Russia’s central bank has cut a key interest rate, which it had hiked in previous months to support the rouble, in order to help the economy.
The rouble dropped 1.6% to 69.8 roubles against the dollar following the announcement.
Higher rates can help a currency, but also hurt economic growth by making loans more expensive.
The bank raised the rate to 17% late last year in a last-ditch attempt to curb the devaluation of the rouble – which has lost more than half of its value.
The bank today cut it back down to 15%, saying it views the risks of an economic slowdown are now higher than fears of a spiralling inflation.

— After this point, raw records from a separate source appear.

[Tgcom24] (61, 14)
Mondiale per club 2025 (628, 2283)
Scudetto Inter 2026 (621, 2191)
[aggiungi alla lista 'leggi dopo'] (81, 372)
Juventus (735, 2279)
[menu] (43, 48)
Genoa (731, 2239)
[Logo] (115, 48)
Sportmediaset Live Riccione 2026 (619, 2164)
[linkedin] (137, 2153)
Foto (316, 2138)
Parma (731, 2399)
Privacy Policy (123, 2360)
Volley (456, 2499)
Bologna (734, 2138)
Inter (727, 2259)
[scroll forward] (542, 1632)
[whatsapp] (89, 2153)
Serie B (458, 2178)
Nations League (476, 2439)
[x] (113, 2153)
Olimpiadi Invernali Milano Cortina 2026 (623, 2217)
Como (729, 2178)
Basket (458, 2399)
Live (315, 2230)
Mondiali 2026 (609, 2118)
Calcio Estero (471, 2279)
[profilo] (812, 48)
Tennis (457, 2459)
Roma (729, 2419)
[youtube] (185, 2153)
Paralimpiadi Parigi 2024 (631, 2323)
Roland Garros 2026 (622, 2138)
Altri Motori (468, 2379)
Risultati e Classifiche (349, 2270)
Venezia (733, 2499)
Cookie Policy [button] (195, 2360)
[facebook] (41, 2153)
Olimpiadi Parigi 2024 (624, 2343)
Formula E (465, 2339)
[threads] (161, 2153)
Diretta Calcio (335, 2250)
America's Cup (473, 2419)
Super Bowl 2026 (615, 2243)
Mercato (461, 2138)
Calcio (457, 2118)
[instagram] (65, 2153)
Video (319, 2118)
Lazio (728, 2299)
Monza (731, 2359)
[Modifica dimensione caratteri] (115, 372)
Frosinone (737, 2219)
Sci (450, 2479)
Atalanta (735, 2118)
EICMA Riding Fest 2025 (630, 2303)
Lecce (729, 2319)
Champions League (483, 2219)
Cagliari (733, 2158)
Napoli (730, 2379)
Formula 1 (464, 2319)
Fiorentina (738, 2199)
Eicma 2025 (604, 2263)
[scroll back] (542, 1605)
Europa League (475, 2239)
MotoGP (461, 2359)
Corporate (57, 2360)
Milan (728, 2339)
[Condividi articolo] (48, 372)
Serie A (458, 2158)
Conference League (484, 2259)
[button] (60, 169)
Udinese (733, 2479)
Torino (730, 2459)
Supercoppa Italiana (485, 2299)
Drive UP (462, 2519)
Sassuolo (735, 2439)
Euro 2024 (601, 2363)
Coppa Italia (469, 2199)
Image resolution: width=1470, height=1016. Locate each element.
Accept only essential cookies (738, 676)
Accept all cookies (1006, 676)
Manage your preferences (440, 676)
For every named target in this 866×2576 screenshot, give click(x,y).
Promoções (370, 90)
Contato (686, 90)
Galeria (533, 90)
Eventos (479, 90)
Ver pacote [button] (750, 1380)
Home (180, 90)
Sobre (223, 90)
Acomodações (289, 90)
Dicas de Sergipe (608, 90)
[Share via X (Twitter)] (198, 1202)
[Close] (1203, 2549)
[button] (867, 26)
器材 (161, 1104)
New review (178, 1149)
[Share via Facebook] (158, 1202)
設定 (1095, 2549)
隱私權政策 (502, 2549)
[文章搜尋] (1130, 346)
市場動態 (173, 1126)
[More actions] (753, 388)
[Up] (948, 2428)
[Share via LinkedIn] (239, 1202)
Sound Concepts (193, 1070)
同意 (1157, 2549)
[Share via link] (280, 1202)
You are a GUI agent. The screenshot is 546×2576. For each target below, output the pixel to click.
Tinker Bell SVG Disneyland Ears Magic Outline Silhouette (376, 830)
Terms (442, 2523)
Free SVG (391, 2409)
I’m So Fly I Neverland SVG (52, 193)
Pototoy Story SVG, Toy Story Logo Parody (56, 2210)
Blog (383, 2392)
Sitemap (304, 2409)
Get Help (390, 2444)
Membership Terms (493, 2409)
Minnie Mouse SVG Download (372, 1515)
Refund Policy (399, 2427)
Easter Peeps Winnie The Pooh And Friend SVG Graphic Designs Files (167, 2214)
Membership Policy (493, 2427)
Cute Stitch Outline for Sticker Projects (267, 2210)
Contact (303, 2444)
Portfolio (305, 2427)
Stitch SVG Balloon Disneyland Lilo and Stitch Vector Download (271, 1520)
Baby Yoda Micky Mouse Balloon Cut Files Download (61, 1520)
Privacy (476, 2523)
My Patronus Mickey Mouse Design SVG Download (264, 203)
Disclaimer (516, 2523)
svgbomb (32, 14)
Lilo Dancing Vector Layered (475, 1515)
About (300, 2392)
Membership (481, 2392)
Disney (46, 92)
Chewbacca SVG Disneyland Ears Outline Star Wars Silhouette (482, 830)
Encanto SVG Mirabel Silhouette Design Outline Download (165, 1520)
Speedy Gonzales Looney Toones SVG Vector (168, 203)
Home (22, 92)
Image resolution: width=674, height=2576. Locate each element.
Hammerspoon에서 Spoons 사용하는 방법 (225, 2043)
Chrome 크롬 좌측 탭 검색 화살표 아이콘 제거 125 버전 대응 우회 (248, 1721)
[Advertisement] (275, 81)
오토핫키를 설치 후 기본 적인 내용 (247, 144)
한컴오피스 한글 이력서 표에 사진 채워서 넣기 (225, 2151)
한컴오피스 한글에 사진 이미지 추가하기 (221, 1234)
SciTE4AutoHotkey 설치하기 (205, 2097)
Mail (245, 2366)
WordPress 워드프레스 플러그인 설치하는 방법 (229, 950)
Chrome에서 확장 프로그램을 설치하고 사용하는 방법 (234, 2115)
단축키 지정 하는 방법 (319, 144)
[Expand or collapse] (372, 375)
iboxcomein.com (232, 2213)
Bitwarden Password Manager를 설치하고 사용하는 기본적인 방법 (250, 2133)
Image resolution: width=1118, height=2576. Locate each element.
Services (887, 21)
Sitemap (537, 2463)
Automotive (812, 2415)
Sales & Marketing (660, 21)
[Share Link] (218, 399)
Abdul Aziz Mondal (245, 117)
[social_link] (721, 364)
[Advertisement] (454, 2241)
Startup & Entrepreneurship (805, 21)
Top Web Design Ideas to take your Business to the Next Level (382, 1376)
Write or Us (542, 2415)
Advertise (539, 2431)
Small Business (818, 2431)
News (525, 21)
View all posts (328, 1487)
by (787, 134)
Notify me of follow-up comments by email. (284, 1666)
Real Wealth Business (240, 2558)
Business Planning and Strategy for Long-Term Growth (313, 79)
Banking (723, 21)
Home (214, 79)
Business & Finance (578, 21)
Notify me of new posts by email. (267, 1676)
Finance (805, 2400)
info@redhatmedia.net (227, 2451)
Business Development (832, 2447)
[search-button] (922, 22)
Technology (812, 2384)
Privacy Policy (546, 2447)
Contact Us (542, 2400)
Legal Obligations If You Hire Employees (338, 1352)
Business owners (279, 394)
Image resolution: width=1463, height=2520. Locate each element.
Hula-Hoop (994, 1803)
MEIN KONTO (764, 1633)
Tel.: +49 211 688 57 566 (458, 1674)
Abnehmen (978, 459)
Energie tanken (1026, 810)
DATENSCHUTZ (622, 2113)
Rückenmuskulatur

Russia’s economy has been battered by lower energy prices and Western sanctions.
Earlier, a top Russian official accused a leading rating agency of trying to turn tycoons against the Kremlin.
Standard & Poor’s this week downgraded Russia’s credit rating to a non-investment grade, for the first time in more than a decade.
In remarks in parliament on Friday, Deputy Prime Minister Igor Shuvalov said the goal of the downgrade was to push businesses “to withdraw their support” for the government and President Vladimir Putin.
Russia has exceptionally low levels of public debts level for a country with a “junk” status but the downgrade underlined investors’ fears about the unpredictability of Mr Putin’s foreign policy and the collapse of the rouble.